Instance Digests in HTTP



Alternative Format: Original Text Document



RFC 3230                Instance Digests in HTTP            January 2002


   6 IANA Considerations............................................. 10
   7 Security Considerations......................................... 10
   8 Acknowledgements................................................ 10
   9 References...................................................... 10
   10 Authors' Addresses............................................. 12
   11 Full Copyright Statement....................................... 13

1 Introduction

   Although HTTP is typically layered over a reliable transport
   protocol, such as TCP, this does not guarantee reliable transport of
   information from sender to receiver.  Various problems, including
   undetected transmission errors, programming errors, corruption of
   stored data, and malicious intervention can cause errors in the
   transmitted information.

   A common approach to the problem of data integrity in a network
   protocol or distributed system, such as HTTP, is the use of digests,
   checksums, or hash values.  The sender computes a digest and sends it
   with the data; the recipient computes a digest of the received data,
   and then verifies the integrity of this data by comparing the
   digests.

   Checksums are used at virtually all layers of the IP stack.  However,
   different digest algorithms might be used at each layer, for reasons
   of computational cost, because the size and nature of the data being
   protected varies, and because the possible threats to data integrity
   vary.  For example, Ethernet uses a Cyclic Redundancy Check (CRC).
   The IPv4 protocol uses a ones-complement checksum over the IP header
   (but not the rest of the packet).  TCP uses a ones-complement
   checksum over the TCP header and data, and includes a "pseudo-header"
   to detect certain kinds of programming errors.

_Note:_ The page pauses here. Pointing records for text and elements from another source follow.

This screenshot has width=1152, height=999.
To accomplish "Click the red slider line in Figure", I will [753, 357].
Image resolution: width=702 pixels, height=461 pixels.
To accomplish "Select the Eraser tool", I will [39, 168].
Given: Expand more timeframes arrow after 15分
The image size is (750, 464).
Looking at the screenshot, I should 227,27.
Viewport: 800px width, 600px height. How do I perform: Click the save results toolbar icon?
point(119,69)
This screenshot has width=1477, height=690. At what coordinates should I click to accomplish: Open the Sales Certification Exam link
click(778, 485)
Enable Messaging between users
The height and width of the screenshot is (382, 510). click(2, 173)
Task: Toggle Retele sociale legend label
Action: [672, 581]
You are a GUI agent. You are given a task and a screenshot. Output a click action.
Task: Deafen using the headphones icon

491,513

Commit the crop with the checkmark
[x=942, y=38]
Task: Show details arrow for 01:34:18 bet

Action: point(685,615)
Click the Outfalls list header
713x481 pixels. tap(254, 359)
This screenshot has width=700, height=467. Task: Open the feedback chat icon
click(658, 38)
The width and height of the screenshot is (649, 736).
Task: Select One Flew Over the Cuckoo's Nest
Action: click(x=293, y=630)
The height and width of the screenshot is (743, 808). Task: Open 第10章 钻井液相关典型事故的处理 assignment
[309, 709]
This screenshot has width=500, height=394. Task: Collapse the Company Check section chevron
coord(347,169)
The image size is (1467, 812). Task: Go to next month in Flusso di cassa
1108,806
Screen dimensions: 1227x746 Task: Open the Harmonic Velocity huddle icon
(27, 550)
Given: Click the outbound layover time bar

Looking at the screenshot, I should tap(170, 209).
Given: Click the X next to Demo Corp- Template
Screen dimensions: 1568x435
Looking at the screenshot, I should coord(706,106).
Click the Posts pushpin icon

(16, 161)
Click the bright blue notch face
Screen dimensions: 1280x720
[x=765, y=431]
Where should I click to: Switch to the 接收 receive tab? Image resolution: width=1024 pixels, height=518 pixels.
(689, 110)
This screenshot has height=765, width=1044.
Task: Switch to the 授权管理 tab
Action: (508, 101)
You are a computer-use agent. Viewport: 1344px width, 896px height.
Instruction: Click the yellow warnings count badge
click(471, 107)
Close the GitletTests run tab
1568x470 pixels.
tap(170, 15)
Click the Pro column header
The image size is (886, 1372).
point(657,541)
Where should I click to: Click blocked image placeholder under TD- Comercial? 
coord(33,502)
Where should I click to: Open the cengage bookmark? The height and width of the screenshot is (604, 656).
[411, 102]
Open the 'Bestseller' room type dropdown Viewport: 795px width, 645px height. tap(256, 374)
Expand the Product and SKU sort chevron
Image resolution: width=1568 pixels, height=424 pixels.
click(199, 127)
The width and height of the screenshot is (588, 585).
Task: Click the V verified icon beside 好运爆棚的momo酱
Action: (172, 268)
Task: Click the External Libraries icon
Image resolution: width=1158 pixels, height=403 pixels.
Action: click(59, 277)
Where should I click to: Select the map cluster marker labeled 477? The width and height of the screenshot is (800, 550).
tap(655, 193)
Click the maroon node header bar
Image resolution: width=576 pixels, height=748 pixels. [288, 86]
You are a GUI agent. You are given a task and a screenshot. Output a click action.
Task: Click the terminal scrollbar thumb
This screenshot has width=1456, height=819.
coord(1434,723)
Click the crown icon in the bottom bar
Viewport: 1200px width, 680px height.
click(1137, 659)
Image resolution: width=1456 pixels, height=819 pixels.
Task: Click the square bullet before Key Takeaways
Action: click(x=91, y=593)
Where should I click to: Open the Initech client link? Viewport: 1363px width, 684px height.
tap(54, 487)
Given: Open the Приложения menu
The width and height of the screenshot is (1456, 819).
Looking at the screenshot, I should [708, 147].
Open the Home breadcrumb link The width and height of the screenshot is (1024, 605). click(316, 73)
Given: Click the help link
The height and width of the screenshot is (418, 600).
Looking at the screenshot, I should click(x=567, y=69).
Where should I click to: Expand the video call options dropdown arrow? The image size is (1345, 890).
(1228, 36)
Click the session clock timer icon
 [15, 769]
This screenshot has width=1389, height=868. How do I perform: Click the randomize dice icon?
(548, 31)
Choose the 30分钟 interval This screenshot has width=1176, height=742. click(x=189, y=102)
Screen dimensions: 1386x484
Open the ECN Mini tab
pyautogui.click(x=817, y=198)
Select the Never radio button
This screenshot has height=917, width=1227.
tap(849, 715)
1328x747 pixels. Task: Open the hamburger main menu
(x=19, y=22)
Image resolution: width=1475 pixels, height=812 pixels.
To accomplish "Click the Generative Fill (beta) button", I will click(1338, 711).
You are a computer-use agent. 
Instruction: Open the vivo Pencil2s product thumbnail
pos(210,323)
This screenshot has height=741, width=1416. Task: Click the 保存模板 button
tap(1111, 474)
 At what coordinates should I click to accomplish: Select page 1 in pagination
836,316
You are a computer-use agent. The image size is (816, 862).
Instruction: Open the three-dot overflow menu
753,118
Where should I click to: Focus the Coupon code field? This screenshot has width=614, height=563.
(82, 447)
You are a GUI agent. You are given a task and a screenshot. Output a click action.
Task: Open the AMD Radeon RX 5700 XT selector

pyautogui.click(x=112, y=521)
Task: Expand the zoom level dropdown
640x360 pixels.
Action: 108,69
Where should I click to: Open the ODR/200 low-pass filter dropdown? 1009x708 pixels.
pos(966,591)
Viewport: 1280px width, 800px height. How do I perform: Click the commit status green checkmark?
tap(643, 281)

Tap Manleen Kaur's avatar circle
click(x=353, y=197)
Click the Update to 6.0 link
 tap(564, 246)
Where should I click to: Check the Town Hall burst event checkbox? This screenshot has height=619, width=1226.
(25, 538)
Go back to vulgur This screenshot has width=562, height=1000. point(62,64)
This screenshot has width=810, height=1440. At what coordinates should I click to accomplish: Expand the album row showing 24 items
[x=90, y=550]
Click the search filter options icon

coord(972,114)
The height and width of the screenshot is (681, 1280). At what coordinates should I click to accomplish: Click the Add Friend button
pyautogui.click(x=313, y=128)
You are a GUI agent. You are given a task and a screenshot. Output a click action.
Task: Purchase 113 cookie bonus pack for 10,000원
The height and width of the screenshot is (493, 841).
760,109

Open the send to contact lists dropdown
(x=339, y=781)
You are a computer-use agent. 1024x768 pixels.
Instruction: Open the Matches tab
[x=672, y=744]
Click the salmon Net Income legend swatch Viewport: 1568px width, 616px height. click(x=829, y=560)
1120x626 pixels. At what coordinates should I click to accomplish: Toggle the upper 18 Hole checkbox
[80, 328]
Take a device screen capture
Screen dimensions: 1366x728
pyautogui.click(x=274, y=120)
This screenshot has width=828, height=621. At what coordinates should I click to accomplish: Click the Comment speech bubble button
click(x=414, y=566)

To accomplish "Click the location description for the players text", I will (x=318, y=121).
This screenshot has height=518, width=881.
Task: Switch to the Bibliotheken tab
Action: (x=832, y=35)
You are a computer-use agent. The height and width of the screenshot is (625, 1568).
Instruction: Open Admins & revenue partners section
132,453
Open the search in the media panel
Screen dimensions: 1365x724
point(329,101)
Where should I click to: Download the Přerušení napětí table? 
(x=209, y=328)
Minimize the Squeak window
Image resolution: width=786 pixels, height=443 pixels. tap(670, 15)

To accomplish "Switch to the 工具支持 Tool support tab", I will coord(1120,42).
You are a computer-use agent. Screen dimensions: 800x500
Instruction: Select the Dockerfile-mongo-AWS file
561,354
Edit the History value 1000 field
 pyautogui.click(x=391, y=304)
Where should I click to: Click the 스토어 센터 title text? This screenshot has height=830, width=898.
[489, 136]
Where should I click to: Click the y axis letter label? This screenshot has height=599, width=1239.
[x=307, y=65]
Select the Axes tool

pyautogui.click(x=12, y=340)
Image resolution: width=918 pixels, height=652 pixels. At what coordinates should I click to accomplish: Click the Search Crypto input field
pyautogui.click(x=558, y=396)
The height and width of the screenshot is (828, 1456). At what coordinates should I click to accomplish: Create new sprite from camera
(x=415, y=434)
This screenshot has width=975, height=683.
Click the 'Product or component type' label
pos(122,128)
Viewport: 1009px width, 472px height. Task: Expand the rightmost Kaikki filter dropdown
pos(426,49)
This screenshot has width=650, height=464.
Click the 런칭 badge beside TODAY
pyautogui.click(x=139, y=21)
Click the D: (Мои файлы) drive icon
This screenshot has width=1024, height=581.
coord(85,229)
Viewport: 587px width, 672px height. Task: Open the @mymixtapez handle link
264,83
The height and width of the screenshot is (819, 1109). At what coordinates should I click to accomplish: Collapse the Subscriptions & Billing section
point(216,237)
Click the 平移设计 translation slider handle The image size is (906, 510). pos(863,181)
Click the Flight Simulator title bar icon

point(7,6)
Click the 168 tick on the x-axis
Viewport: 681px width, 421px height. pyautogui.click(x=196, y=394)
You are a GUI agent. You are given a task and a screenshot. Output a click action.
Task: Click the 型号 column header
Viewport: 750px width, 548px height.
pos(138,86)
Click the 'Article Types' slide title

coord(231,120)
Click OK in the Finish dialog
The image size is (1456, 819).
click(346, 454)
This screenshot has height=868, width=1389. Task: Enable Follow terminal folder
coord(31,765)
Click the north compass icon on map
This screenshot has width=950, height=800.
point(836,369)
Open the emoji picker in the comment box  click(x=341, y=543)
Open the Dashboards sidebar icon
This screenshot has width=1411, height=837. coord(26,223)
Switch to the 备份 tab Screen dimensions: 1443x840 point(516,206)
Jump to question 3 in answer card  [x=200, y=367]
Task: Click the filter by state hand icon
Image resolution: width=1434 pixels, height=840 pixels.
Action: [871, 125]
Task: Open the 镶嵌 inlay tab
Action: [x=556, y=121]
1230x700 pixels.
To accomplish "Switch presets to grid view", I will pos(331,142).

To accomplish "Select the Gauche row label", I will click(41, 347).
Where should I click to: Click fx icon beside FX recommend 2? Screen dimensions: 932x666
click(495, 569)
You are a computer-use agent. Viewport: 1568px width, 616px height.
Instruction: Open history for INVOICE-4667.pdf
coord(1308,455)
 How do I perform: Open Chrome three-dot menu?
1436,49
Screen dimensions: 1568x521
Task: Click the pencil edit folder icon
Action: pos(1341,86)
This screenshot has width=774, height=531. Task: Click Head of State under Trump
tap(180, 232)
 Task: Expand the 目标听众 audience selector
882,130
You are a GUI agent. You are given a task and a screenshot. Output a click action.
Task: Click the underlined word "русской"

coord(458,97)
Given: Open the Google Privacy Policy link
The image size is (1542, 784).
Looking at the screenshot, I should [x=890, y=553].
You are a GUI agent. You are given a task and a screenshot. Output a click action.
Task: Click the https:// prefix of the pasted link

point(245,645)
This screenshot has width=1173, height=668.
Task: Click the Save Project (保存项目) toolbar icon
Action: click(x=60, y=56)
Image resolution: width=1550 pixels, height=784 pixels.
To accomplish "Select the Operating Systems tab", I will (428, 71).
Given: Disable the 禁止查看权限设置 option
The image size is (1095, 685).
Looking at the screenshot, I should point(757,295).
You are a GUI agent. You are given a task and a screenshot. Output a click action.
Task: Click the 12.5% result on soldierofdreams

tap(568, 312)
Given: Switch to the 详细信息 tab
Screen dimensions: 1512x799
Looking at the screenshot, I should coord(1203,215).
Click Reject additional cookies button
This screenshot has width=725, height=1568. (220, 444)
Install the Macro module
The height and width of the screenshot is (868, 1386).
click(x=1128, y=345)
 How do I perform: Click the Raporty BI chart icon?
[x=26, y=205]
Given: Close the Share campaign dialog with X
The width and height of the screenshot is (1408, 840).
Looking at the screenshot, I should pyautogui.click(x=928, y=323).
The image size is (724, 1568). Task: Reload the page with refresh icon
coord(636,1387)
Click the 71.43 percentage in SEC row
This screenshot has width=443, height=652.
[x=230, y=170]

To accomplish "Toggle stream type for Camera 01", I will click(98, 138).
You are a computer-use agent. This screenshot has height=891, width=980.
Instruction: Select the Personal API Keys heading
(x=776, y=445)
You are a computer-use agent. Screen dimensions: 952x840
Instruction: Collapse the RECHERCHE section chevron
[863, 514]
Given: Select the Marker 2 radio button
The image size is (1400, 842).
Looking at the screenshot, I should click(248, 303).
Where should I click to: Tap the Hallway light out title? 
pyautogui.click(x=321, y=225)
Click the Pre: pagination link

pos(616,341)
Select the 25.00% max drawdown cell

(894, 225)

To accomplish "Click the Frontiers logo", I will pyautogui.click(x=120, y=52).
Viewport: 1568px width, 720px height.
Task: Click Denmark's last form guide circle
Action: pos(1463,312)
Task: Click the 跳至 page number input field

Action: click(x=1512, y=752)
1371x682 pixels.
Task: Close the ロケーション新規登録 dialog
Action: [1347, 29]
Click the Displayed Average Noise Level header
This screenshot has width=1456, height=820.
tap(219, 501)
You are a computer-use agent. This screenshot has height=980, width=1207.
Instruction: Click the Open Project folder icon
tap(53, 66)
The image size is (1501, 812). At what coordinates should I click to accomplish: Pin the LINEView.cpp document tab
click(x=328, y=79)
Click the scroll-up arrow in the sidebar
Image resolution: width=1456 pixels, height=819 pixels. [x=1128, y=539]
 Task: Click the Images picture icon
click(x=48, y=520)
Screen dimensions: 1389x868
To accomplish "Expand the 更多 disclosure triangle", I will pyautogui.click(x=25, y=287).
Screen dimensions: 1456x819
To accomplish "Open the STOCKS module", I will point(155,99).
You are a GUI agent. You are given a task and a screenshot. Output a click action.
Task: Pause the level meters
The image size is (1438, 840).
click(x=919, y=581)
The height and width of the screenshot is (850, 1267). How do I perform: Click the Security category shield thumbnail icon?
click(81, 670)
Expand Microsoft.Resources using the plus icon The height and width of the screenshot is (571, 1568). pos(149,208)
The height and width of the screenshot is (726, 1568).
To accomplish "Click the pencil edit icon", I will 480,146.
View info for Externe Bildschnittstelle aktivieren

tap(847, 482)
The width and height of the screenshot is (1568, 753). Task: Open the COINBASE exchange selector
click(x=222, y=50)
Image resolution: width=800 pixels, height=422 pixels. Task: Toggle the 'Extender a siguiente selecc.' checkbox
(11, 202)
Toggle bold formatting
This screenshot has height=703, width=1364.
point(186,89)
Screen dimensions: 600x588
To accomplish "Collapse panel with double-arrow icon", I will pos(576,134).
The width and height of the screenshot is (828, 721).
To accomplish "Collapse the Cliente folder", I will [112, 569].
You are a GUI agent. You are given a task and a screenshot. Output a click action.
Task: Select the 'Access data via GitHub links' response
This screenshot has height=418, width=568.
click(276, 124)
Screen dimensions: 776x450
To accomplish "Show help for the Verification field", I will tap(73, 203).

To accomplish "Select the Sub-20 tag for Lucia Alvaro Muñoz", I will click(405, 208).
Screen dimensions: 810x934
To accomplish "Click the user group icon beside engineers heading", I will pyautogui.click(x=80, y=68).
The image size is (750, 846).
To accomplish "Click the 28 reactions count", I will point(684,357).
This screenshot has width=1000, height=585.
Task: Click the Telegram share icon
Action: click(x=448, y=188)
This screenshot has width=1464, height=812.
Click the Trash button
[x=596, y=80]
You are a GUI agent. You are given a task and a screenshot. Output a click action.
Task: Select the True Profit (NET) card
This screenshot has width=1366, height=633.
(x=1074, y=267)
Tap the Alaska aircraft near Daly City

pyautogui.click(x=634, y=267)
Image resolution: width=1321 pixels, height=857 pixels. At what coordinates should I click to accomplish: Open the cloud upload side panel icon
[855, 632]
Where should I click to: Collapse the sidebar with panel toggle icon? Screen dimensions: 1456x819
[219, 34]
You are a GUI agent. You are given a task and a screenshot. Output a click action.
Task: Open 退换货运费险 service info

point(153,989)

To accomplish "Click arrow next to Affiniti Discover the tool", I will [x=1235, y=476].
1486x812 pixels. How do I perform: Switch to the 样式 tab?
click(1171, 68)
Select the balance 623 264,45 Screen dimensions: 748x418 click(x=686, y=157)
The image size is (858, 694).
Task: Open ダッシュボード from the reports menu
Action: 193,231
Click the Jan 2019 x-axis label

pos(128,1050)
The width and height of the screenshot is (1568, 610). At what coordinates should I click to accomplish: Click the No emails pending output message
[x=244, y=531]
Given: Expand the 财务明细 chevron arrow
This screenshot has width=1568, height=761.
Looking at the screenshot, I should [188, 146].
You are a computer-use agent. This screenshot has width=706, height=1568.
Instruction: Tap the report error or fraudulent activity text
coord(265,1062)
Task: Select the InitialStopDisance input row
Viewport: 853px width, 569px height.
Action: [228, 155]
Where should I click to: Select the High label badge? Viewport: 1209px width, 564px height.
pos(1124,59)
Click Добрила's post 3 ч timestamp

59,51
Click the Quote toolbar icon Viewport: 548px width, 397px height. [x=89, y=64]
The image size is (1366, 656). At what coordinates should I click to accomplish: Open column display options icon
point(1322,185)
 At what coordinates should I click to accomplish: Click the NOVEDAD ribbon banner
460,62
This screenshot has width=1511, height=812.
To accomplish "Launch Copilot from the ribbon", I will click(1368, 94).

   HTTP/1.1 [4] includes a mechanism for ensuring message integrity, the
   Content-MD5 header.  This header is actually defined for MIME-
   conformant messages in a standalone specification [10].  According to
   the HTTP/1.1 specification,

      The Content-MD5 entity-header field [...]  is an MD5 digest of the
      entity-body for the purpose of providing an end-to-end message
      integrity check (MIC) of the entity-body.

   HTTP/1.1 borrowed Content-MD5 from the MIME world based on an analogy
   between MIME messages (e.g., electronic mail messages) and HTTP
   messages (requests to or responses from an HTTP server).